■ **Requirement**
Lay out the material from the line holding "Where should I" through the line holding "tap(1717, 561)", inclusive, as a Markdown table with the columns Row and Line. Leave out any blank lines.
##### Entries supplied
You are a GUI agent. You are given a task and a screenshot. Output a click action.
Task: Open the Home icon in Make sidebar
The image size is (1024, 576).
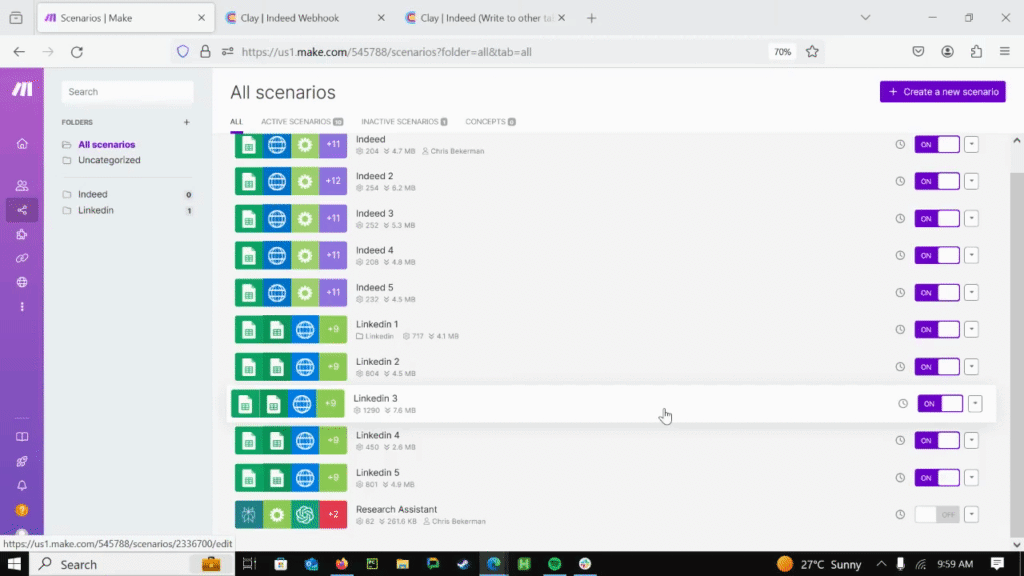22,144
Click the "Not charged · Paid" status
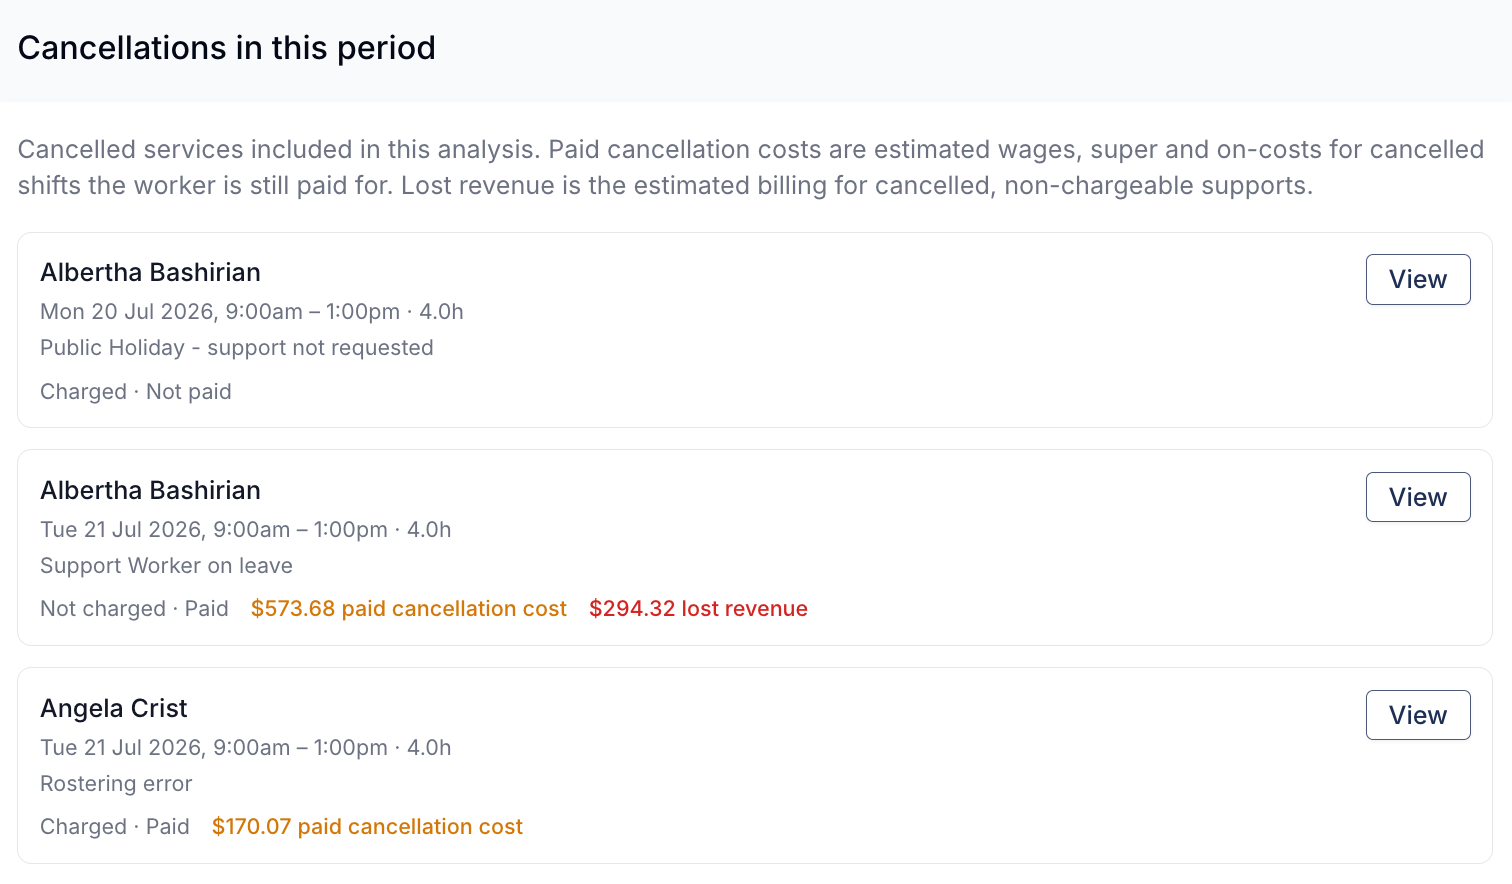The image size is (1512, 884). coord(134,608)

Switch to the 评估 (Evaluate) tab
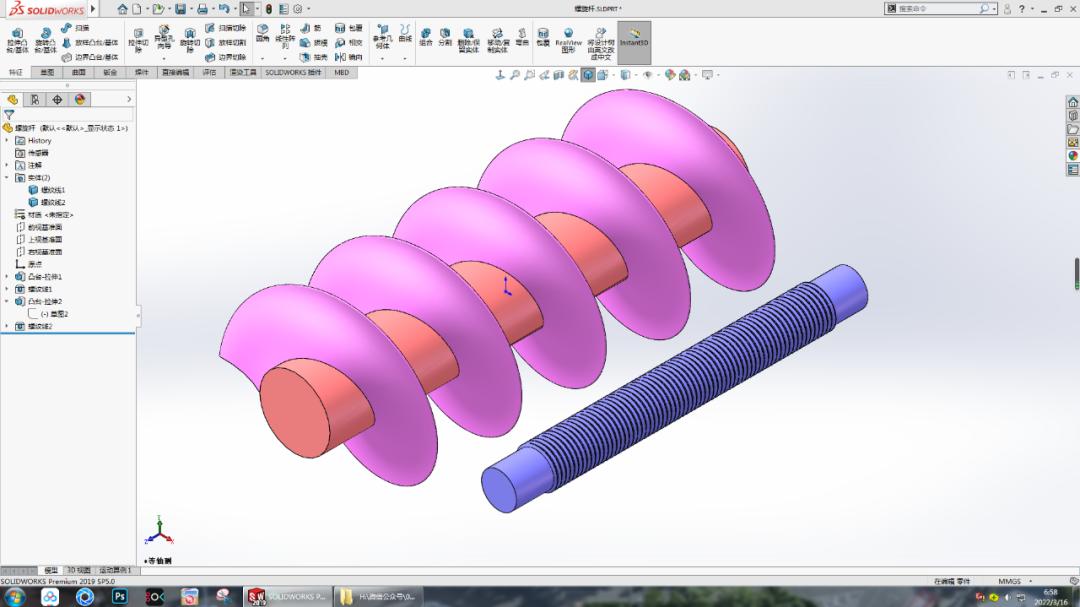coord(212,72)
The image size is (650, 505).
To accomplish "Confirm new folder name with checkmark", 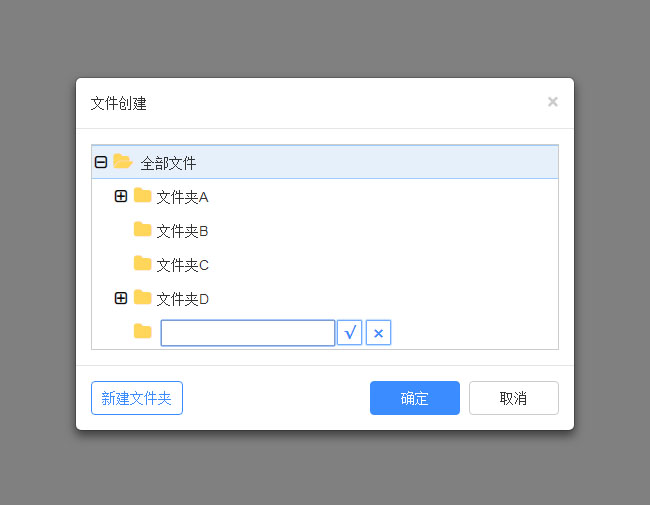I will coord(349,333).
##########
##### Entries supplied
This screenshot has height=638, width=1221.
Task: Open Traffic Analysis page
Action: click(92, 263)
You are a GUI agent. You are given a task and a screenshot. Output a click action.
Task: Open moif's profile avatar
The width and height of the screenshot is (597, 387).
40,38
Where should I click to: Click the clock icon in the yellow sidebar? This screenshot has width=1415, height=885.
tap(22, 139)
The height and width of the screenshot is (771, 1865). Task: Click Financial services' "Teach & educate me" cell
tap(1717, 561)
##########
■ **Output of the task**
| Row | Line |
|---|---|
| 1 | Where should I click to: Click the clock icon in the yellow sidebar? This screenshot has width=1415, height=885. |
| 2 | tap(22, 139) |
| 3 | The height and width of the screenshot is (771, 1865). Task: Click Financial services' "Teach & educate me" cell |
| 4 | tap(1717, 561) |